One piece of advice from Professor Duran to fellow Yellowdig instructors:
"In large online courses, I really emphasize Yellowdig participation as it's the only way students can really get to know and interact with each other. I also make it the least demanding component of my overall assessment each week, where there is a lot of room to explore the big themes for whatever content I might be covering."
How Professor Duran Uses Yellowdig:
Between Fall 2017 and Summer 2019, Professor Duran used Yellowdig for 7 graduate and undergraduate courses in psychology and cognitive science. Professor Duran teaches a mix of online and offline courses with large enrollments. Teams of graduate TA’s help Professor Duran moderate his high-enrollment Communities, and he encourages his TA’s to kickstart conversations by posting articles and sharing their views on course topics. Professor Duran also uses Yellowdig as an opportunity to familiarize his graduate students with subject matter outside their areas of specialization. He even finds that using Yellowdig helps him keep abreast of recent developments in his field. Finally, Professor Duran uses Yellowdig to identify promising undergraduates to work in his lab.

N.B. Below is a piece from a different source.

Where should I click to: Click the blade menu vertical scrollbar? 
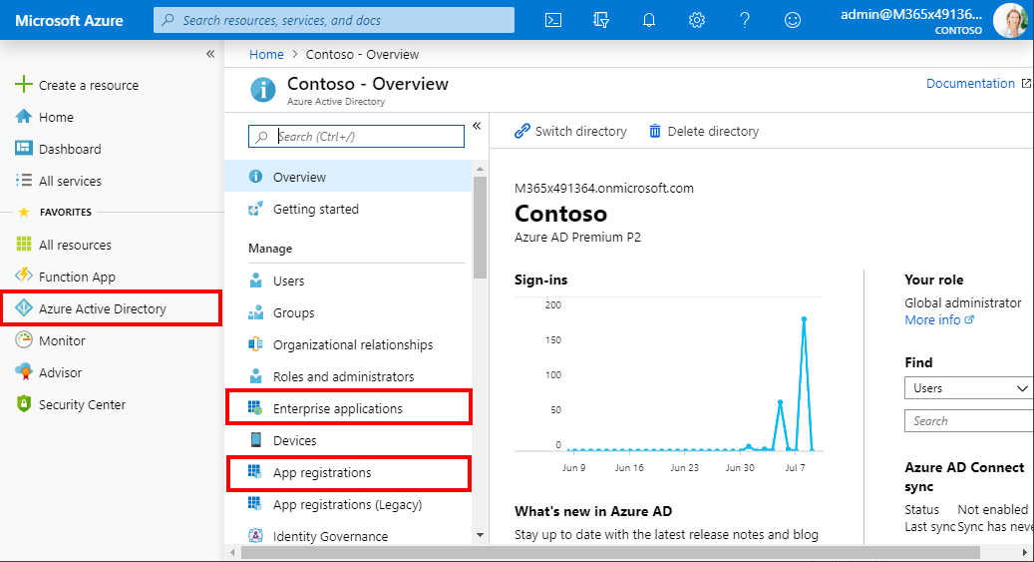tap(480, 230)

Yellowdig was a graded component of Professor Duran’s courses, and students’ Yellowdig grades were typically worth 20-25% of their final grades.

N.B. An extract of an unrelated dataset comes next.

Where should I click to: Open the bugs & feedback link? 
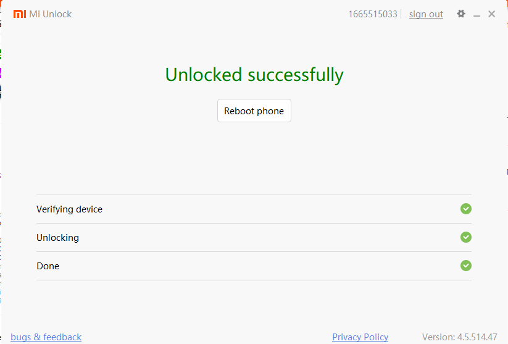46,337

Professor Duran’s Results:
On average, students in Professor Duran’s Communities created 46 Posts and Comments and earned 99% of the 100% participation goal. The average conversation ratio (Comments / Posts) was 2.67, which could be increased by adding social points. In Professor Duran’s most recent undergraduate course, students were well-connected to each other despite the large class size; the average Community member responded to or received responses from 34 other active Community members. (See network graph.)
Overall, our data suggest that Professor Duran and his TA’s fostered strong and engaging Communities. One way for Professor Duran to further strengthen his Communities would be to increase the value of social points, which tend to increase high-quality posts, peer interactions, and student engagement.
The abbreviated network graph (left) and breakdown of settings (below) depict Prof. Duran’s most recent undergraduate cognitive science Community (S19). The red nodes in the network graph represent students; the green nodes represent TA’s; and the blue node represents Prof. Duran.
Prof. Duran and his TA’s divided their labor. TA’s commented on students’ posts (avg. out-degree centrality = 0.16), while Prof. Duran created posts for students to comment on (in-degree centrality = 0.35). Students who never commented or posted were excluded from the analysis.
About Professor Duran:
Professor Duran earned his Ph.D. in Cognitive Psychology at the University of Memphis and served as a postdoc at the University of California Merced. He is the Director of ASU’s DynamiCog Lab, an interdisciplinary lab dedicated to applying cognitive research to real-world settings. Professor Duran works on coordination, deception, bias, and perspective-taking, among other topics.